Prouse Lake, Leelanau County,
Manny v Prouse, 248 Mich 655; 227 NW 685 (1929).
Winan's Lake (Pleasant Lake), Livingston County,
Pleasant Lake Hills Corporation v Eppinger, 235 Mich 174; 209 NW 152 (1926).
Note: Recent public access to these lakes may alter non-navigable classification. A
comprehensive listing of all public boat launching areas is contained within the published​by the DNR Parks and Recreation Division

By reviewing this list and knowing that rivers not on this list are either deemed navigable or have no classification (which means they are navigable until the courts say yes or no) we can see that as anglers we have the right to fish most of the water in the state of Michigan.


----------



## toto

I suppose we could go through rights and all that, but what it boils down to is, does the data support it? Suppossedly they have data to prove their point, but no one has seen it, and we've asked for it. In some circles guys are using mortality studies, even though there may be some truth in them, the math is a little more complicated that it first appears, and thats been discussed elsewhere as well.

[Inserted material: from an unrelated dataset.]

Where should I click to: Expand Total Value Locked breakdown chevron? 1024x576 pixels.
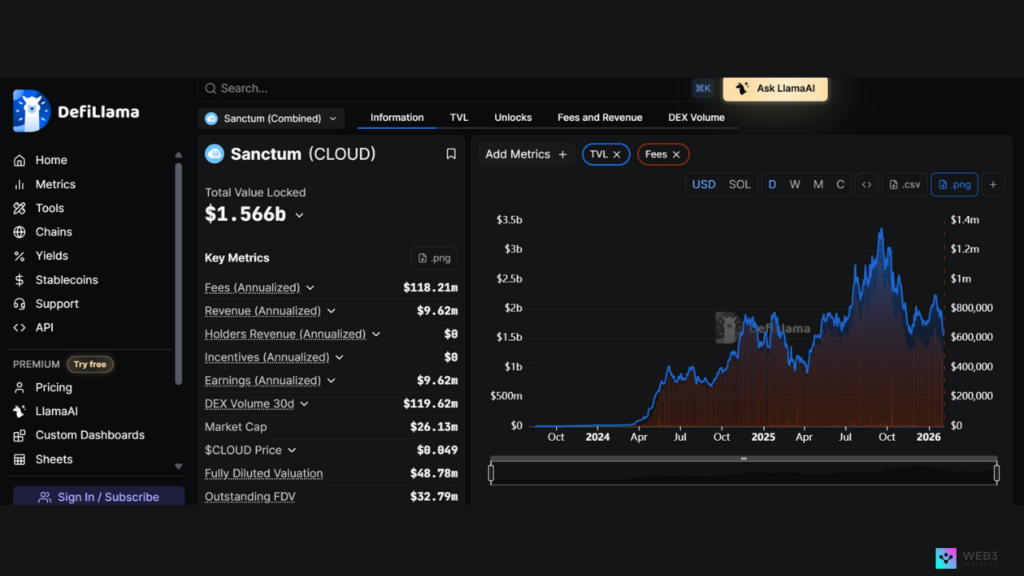(x=299, y=215)
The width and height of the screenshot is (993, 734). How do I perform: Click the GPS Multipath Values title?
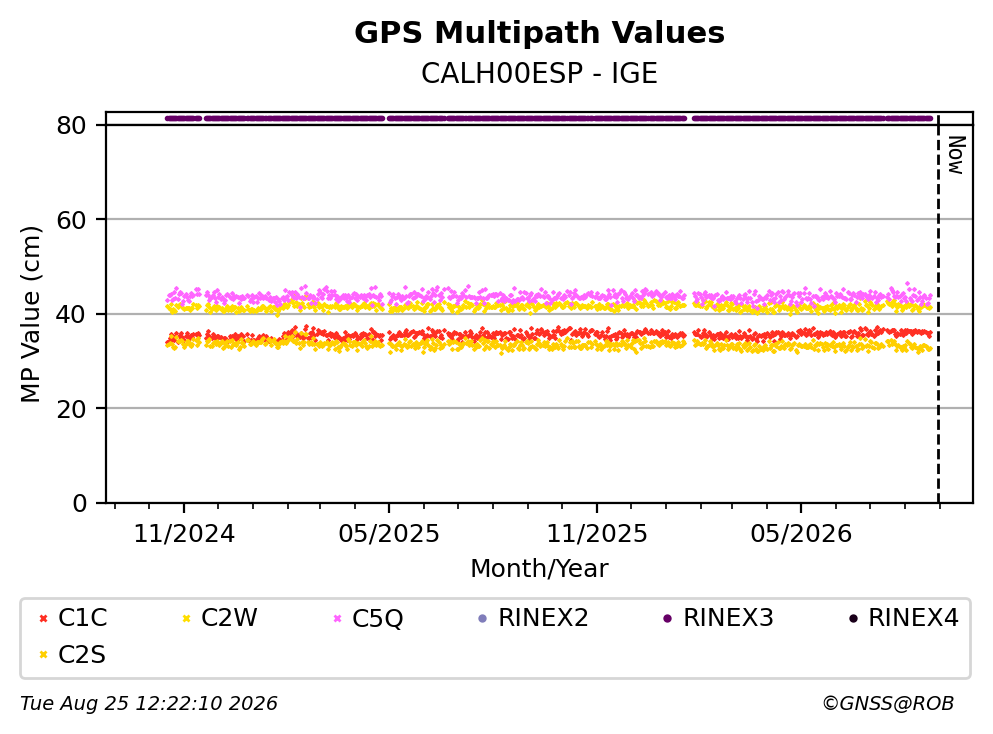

The bottom line is, if we have data to prove the conservation efforts are needed, then fine. But if the data proves otherwise, or there isn't any data, then it just shouldn't be considered. I apologize once more for letting myself get involved in the right of way issue, but it does point out a couple more things. 1) nav and non nav streams and the issues involved there, and 2) just how complicated water rights, and access rights issues are. There aren't very many attorneys around who are up to speed on water rights. But thats another topic.

The bottom line is, if it ain't broke, don't fix it.


----------



## motorcop1

bonefishbill said:


> I hope they double it next year--protect your resource--Michigan. You folks need to fix your deer herd next--by going to a one buck per year, and harvesting more does..


Why don't they double it in your back yard.....


----------



## Shoeman

While I have never endorsed gear regs, I always seem to stumble on comments regarding C&R in any form, creating a farm pond fishery and in turn dumb fish. If that's the case with this type of mentality, slots would once again divide sportsmen. 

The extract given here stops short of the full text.